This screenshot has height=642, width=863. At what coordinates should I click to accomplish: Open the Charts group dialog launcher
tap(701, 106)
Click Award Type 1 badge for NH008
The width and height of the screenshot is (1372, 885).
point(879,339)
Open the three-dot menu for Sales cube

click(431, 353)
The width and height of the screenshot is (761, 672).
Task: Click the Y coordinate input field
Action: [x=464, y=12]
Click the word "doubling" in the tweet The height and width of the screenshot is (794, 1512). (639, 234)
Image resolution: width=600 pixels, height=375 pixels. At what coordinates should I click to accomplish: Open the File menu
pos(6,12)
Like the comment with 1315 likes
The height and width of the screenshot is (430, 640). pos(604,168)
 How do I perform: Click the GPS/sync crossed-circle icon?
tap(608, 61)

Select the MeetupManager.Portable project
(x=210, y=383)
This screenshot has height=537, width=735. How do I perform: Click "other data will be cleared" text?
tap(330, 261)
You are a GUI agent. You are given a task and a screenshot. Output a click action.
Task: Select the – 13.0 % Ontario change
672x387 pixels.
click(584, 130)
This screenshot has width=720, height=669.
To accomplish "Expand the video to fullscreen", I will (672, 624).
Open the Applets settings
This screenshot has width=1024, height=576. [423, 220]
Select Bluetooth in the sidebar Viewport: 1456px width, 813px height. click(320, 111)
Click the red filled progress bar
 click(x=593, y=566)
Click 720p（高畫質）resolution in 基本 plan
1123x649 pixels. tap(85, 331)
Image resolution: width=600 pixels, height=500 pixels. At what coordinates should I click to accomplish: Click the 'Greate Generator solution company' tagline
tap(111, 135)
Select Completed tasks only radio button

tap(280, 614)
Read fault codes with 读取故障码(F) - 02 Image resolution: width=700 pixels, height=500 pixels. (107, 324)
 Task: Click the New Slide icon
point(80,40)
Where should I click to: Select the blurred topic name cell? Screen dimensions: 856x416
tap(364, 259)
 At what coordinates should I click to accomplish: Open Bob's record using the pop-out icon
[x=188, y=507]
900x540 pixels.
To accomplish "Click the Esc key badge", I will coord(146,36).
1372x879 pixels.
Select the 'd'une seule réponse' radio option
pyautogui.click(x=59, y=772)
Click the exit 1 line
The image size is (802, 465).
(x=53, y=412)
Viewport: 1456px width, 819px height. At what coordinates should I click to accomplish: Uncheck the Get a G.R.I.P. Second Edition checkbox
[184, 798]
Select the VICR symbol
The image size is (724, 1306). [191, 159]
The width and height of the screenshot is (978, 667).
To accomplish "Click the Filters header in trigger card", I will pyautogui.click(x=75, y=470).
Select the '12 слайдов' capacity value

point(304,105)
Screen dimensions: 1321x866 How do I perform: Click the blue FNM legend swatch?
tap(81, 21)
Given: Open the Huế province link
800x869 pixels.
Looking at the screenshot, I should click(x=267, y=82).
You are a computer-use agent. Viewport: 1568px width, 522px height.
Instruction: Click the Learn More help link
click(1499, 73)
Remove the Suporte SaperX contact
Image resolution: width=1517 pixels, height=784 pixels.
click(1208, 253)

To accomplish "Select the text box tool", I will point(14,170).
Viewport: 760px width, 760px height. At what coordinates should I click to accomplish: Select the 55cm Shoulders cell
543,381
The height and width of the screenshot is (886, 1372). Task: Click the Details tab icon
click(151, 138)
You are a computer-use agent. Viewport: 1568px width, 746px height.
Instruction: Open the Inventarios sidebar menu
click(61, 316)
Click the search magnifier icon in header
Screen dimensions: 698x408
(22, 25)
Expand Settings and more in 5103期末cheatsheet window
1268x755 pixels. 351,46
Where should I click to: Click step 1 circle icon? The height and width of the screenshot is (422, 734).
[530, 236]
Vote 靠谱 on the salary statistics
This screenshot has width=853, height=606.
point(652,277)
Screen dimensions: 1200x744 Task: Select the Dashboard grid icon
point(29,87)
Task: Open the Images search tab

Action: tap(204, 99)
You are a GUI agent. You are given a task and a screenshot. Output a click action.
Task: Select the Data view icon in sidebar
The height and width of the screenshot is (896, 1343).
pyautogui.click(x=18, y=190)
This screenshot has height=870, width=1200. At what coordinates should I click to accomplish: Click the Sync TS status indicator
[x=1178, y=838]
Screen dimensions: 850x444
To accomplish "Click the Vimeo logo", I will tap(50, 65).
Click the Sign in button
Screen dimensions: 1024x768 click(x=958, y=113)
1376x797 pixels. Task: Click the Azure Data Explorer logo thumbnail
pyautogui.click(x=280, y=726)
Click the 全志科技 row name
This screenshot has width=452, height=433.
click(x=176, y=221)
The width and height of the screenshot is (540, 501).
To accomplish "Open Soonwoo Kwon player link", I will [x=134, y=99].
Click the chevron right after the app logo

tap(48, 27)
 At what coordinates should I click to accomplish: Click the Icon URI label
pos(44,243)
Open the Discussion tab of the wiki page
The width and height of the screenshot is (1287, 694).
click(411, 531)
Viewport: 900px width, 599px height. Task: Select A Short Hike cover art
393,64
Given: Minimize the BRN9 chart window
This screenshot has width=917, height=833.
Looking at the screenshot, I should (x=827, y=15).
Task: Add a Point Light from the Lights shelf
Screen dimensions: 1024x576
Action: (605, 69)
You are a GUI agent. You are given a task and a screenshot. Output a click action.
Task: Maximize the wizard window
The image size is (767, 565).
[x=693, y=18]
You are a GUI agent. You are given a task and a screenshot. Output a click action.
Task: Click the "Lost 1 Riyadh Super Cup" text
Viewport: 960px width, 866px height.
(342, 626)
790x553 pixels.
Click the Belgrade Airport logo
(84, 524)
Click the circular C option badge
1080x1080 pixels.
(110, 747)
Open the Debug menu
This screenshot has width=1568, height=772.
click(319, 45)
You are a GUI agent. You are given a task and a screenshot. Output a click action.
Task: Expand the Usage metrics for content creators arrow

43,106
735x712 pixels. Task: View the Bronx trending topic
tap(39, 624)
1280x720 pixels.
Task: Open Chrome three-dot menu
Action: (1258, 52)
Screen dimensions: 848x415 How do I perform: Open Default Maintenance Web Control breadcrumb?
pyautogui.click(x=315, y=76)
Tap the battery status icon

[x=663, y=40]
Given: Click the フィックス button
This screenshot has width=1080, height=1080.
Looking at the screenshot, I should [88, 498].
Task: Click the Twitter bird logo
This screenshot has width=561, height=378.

•••••

*Requirement*
Using the records above, report each line with the string "computer".

*Solution*
You are a computer-use agent. Viewport: 1568px width, 522px height.
You are a computer-use agent. Viewport: 1568px width, 746px height.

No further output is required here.